There have been some attempts, among them the 2014 campaign of a slate of five individuals in Michigan, who campaigned based on a working class program, that is, on a socialist/communist program. Or the 2015 campaigns of a teacher in Chicago, running in a municipal election on a similar basis. And certainly there have been others, some who presented themselves as socialists (Jorge Mujica, for example, in Chicago, or individual candidates presented by the Socialist Workers Party or by the Workers World Party).
But the problem remains to give a more organized form to such a campaign, to make it clear that it is not just a few individuals, with their own ideas, but the beginnings of a party that is addressing the working class.
Even just to put a party on the ballot in some states would be an important step forward. Of course, there are obstacles to do that. In Michigan, for example, something on the order of 45,000 signatures, de facto, would be needed to qualify.

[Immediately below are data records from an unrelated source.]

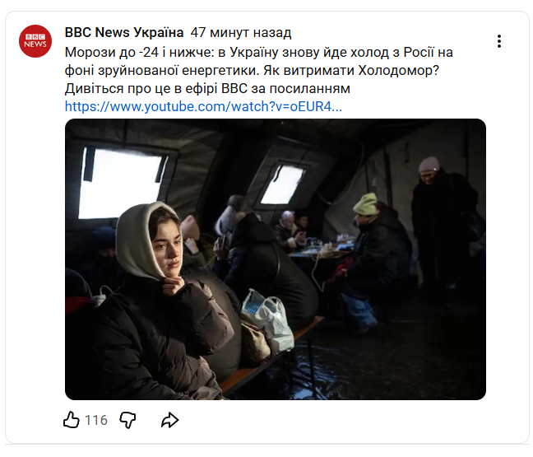
Task: Click the like count number 116
Action: coord(96,420)
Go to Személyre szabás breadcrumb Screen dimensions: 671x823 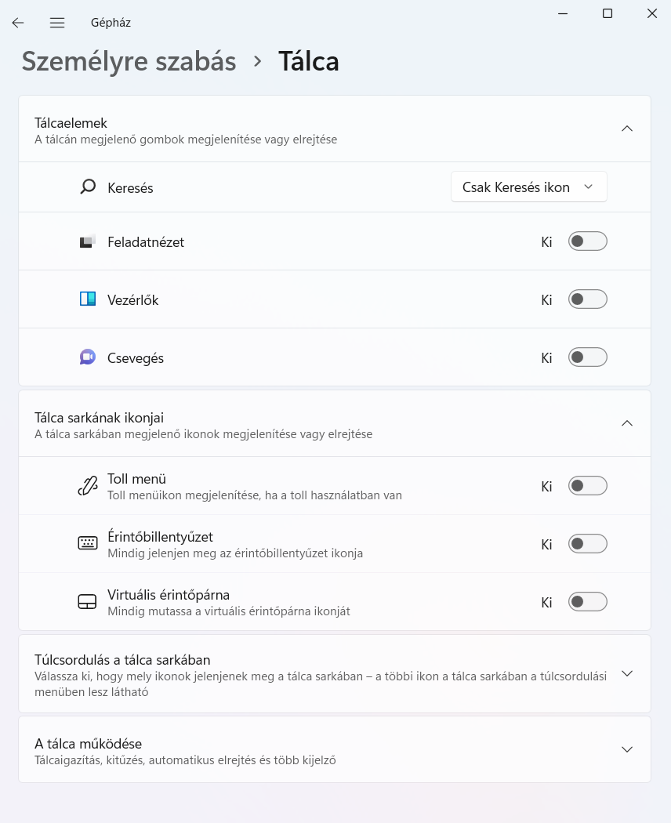[x=129, y=61]
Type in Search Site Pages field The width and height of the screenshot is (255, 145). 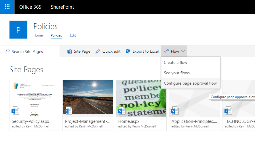32,51
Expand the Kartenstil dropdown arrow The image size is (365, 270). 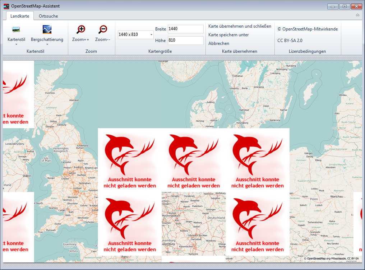pos(16,45)
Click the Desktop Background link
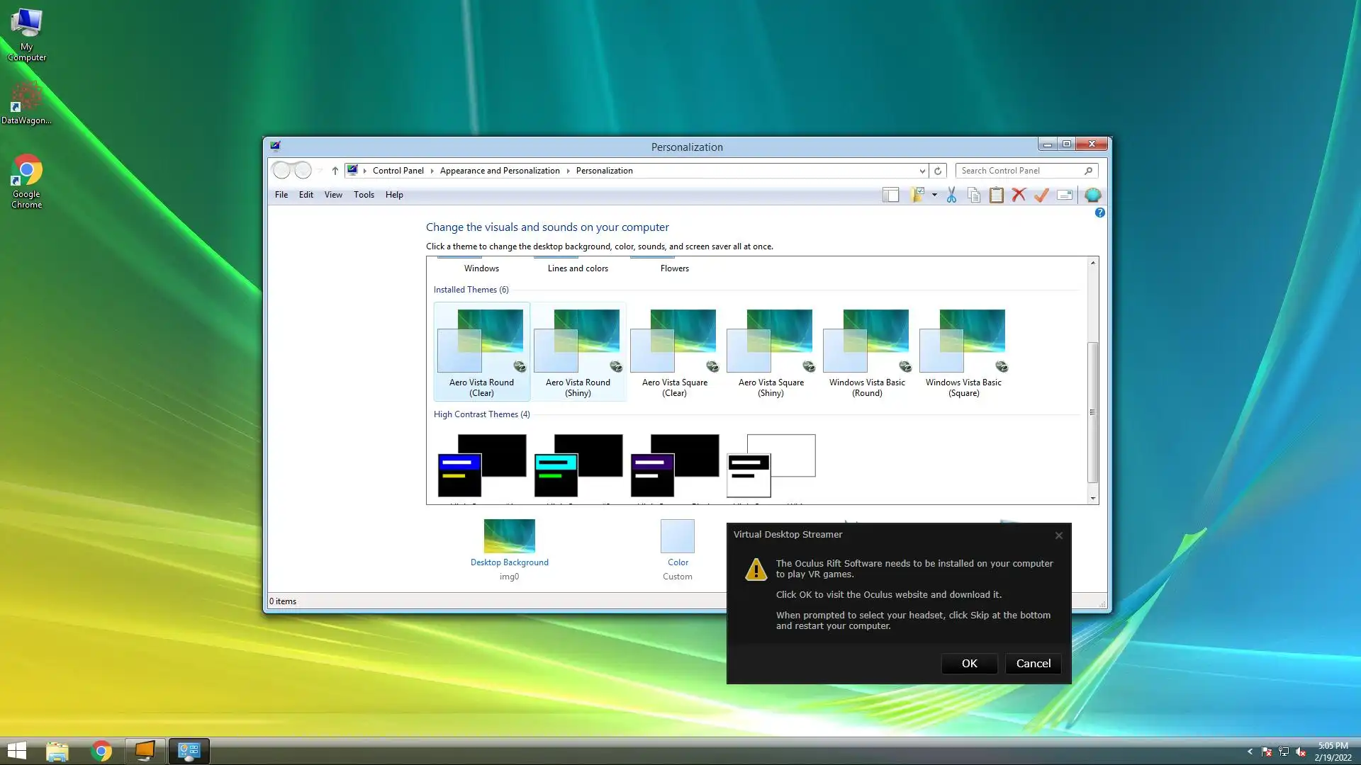Viewport: 1361px width, 765px height. click(509, 562)
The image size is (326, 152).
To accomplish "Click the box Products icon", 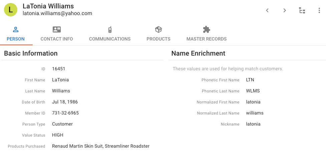I will 158,29.
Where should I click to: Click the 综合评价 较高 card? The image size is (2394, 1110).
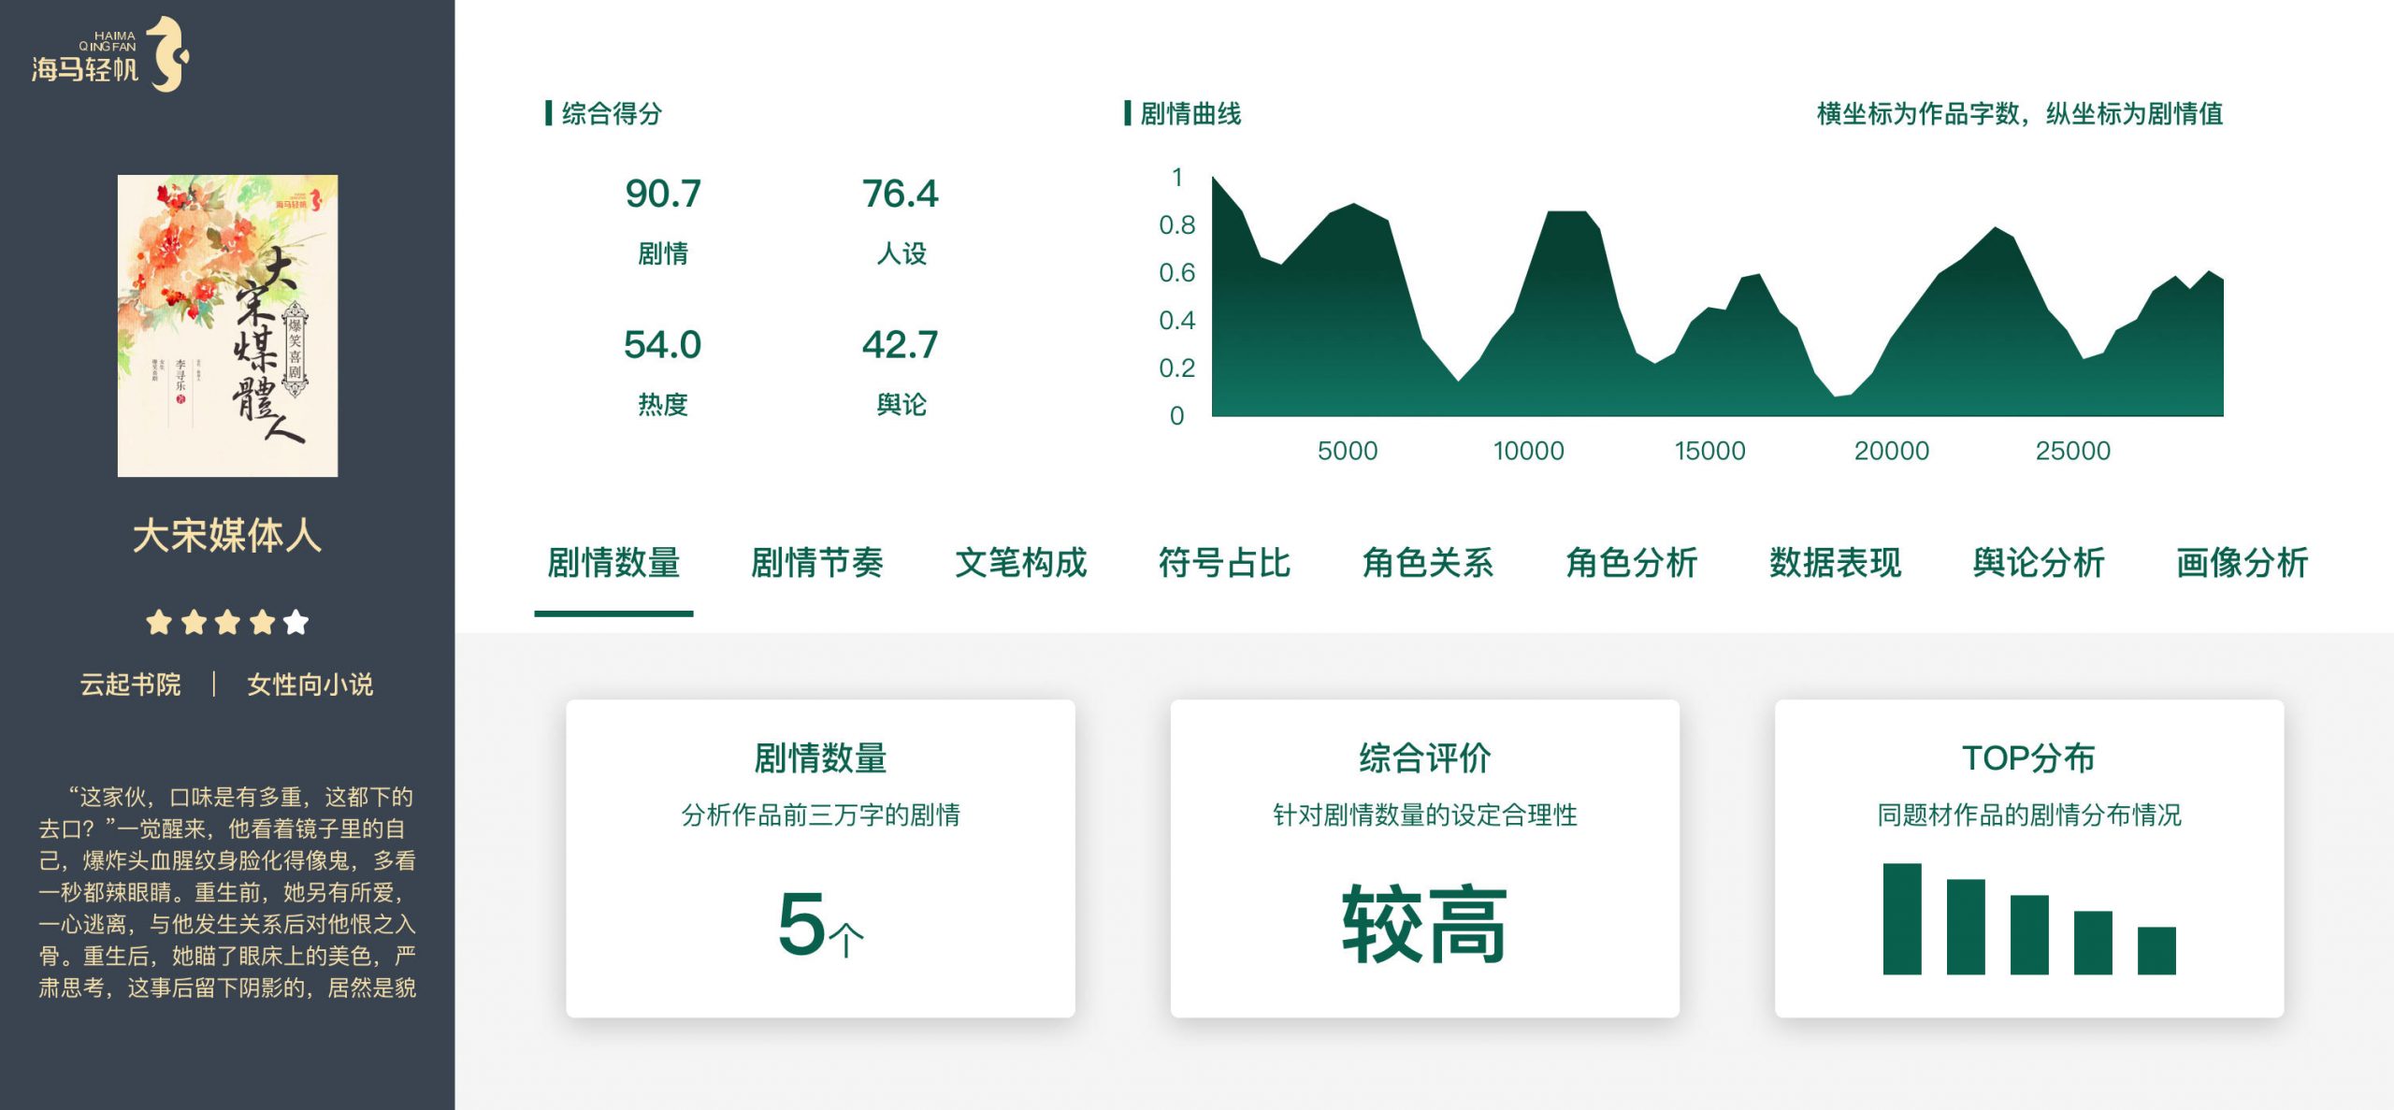point(1424,858)
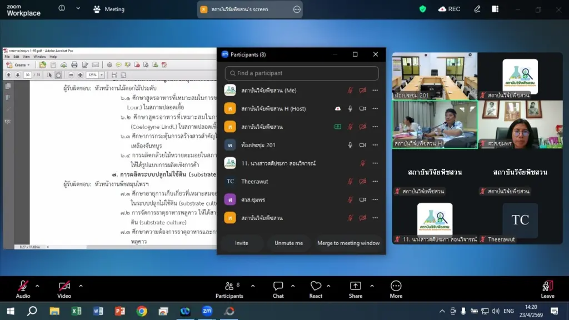569x320 pixels.
Task: Open Zoom from the Windows taskbar
Action: click(x=207, y=311)
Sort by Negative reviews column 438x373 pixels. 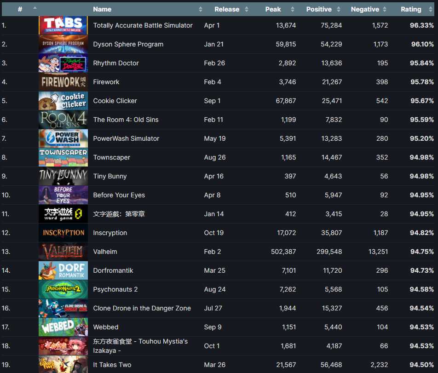[365, 9]
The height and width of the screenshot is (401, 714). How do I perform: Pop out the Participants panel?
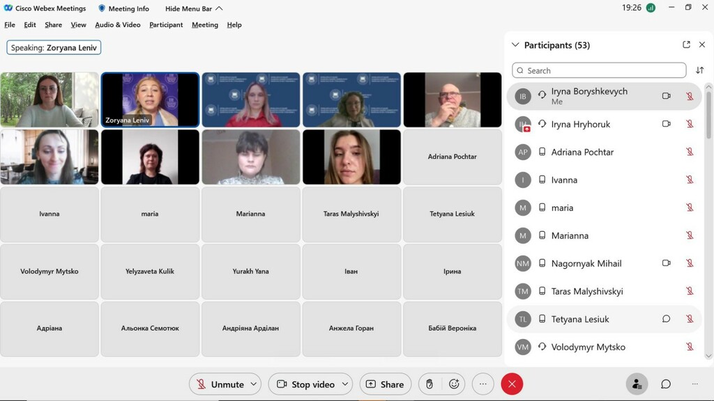pyautogui.click(x=686, y=45)
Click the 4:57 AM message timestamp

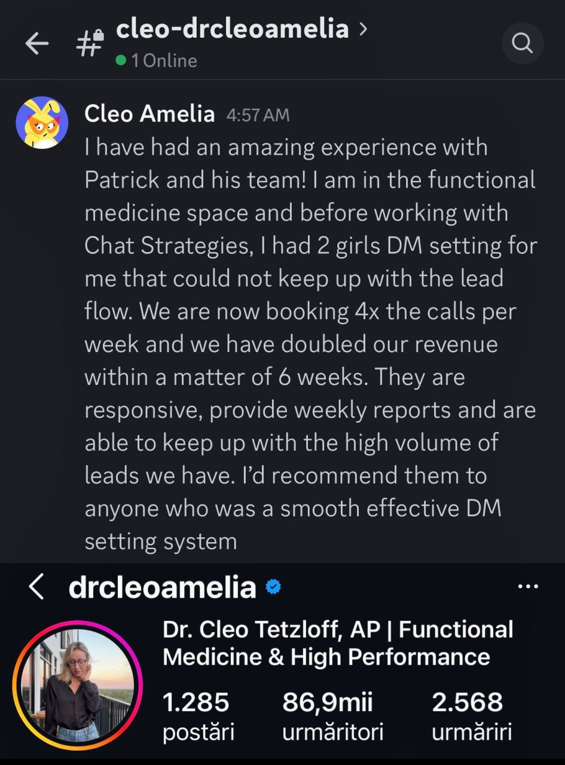(x=258, y=115)
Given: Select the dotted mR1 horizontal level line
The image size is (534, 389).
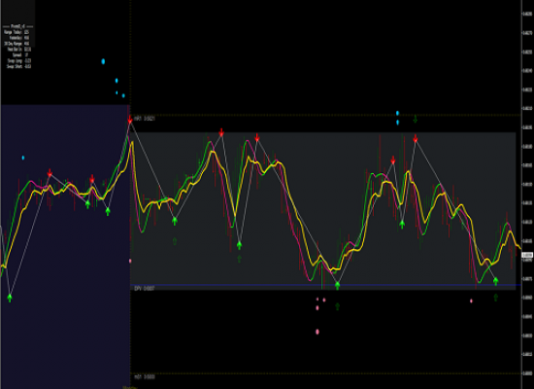Looking at the screenshot, I should (x=325, y=115).
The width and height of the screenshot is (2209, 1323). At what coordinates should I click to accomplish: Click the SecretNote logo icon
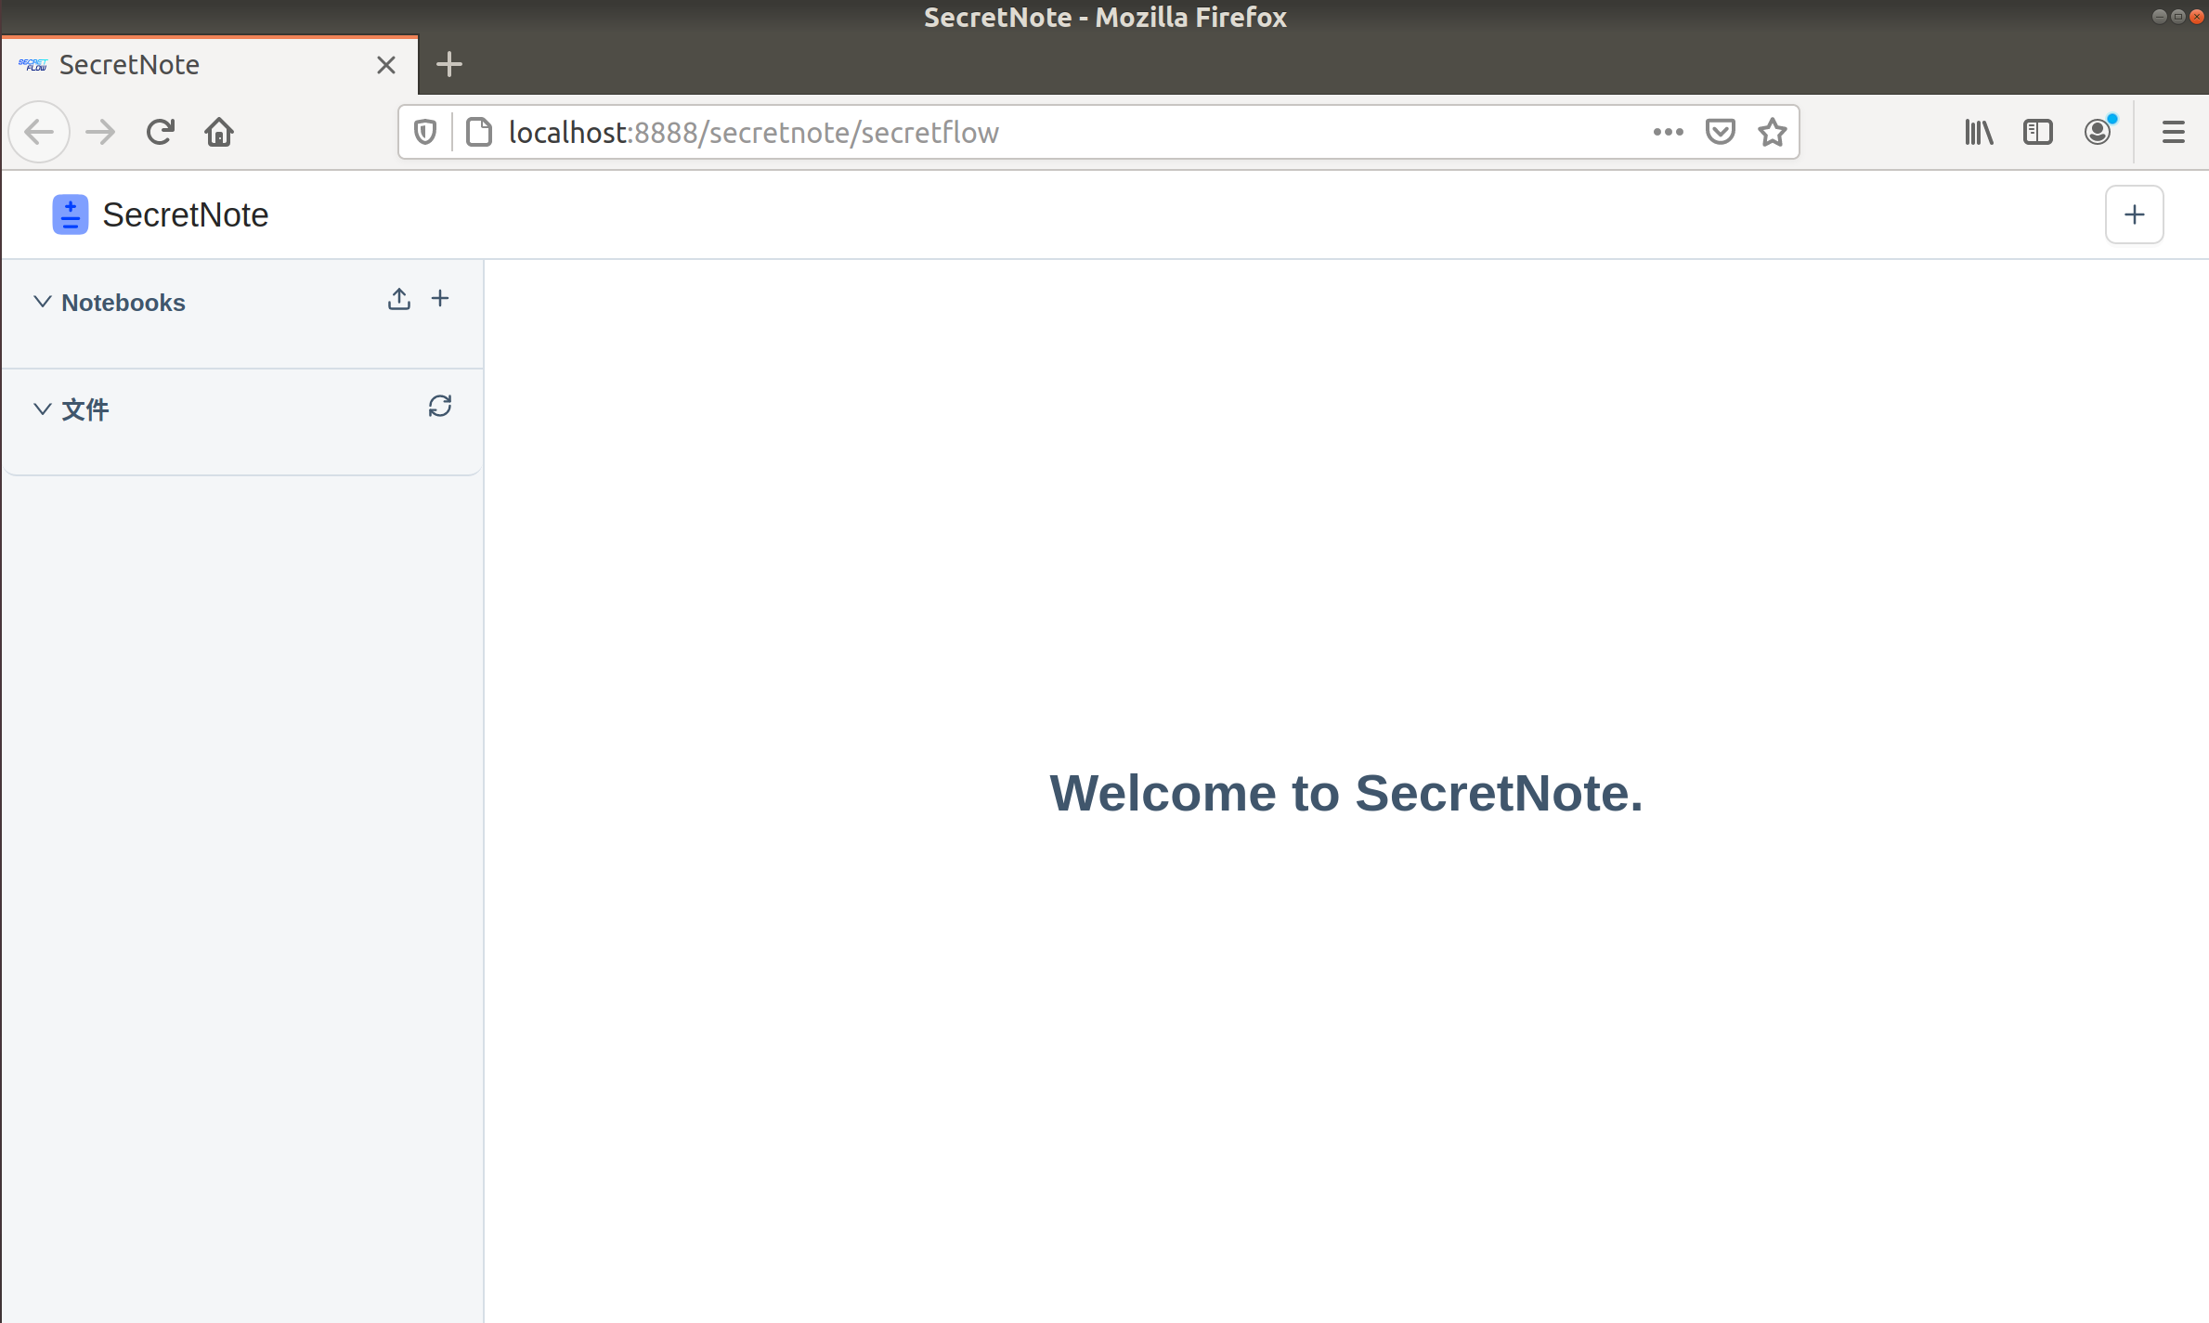[x=70, y=214]
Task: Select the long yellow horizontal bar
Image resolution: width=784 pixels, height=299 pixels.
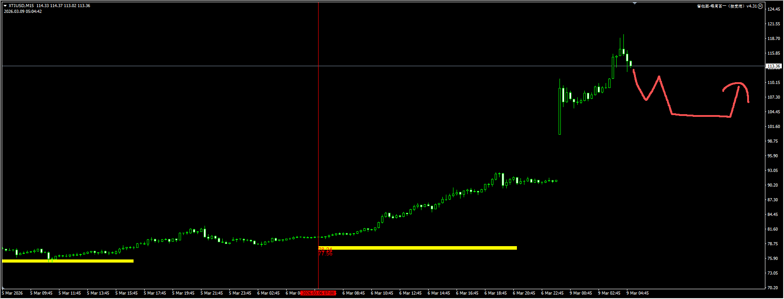Action: (417, 248)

Being on the ballot does not mean that a party exists, but at least it would give the possibility to speak to the working class, raising demands that express the interests of the working class. It would open the door for raising how a working class party would be different, what kind of answers it would give to the problems the population confronts.
And if such a party were put on the ballot, it would give all those workers who understand the necessity for their class to organize politically—it would give them a chance to express what they think.
Even the work to put such a party on the ballot would raise a very simple, but basic idea: a working class party doesn’t exist. It’s needed.